# Written instruction:
Rewrite the listing below with every "Describe the element" changed to "Name the item" and everything else unchanged.

─── Provided data ───

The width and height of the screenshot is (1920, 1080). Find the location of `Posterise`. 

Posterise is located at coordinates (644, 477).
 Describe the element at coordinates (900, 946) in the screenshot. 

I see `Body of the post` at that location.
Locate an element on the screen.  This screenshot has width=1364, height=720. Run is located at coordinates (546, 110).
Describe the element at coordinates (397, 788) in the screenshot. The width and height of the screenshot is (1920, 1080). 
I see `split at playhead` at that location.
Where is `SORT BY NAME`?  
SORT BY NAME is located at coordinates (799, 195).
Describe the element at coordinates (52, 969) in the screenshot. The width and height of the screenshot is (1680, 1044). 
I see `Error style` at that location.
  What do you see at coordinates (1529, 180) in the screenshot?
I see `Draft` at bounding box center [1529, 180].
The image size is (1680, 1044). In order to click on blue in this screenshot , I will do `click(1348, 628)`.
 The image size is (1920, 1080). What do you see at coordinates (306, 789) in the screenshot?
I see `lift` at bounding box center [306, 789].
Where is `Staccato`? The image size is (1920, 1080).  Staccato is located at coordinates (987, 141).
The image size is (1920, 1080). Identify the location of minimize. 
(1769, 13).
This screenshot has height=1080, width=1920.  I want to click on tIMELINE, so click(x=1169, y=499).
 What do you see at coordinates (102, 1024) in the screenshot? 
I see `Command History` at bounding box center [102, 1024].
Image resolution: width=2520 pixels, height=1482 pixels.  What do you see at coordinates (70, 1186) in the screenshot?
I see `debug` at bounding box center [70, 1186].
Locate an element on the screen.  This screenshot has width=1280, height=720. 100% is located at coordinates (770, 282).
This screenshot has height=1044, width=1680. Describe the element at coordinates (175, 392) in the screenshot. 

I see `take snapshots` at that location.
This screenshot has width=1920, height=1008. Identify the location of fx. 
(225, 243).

───

# Exercise response:
The width and height of the screenshot is (1920, 1080). Find the location of `Posterise`. 

Posterise is located at coordinates (644, 477).
 Name the item at coordinates (900, 946) in the screenshot. 

I see `Body of the post` at that location.
Locate an element on the screen.  This screenshot has width=1364, height=720. Run is located at coordinates (546, 110).
Name the item at coordinates (397, 788) in the screenshot. The width and height of the screenshot is (1920, 1080). 
I see `split at playhead` at that location.
Where is `SORT BY NAME`?  
SORT BY NAME is located at coordinates (799, 195).
Name the item at coordinates (52, 969) in the screenshot. The width and height of the screenshot is (1680, 1044). 
I see `Error style` at that location.
  What do you see at coordinates (1529, 180) in the screenshot?
I see `Draft` at bounding box center [1529, 180].
The image size is (1680, 1044). In order to click on blue in this screenshot , I will do `click(1348, 628)`.
 The image size is (1920, 1080). What do you see at coordinates (306, 789) in the screenshot?
I see `lift` at bounding box center [306, 789].
Where is `Staccato`? The image size is (1920, 1080).  Staccato is located at coordinates (987, 141).
The image size is (1920, 1080). Identify the location of minimize. 
(1769, 13).
This screenshot has height=1080, width=1920.  I want to click on tIMELINE, so click(x=1169, y=499).
 What do you see at coordinates (102, 1024) in the screenshot? 
I see `Command History` at bounding box center [102, 1024].
Image resolution: width=2520 pixels, height=1482 pixels.  What do you see at coordinates (70, 1186) in the screenshot?
I see `debug` at bounding box center [70, 1186].
Locate an element on the screen.  This screenshot has width=1280, height=720. 100% is located at coordinates (770, 282).
This screenshot has height=1044, width=1680. Name the item at coordinates (175, 392) in the screenshot. 

I see `take snapshots` at that location.
This screenshot has width=1920, height=1008. Identify the location of fx. 
(225, 243).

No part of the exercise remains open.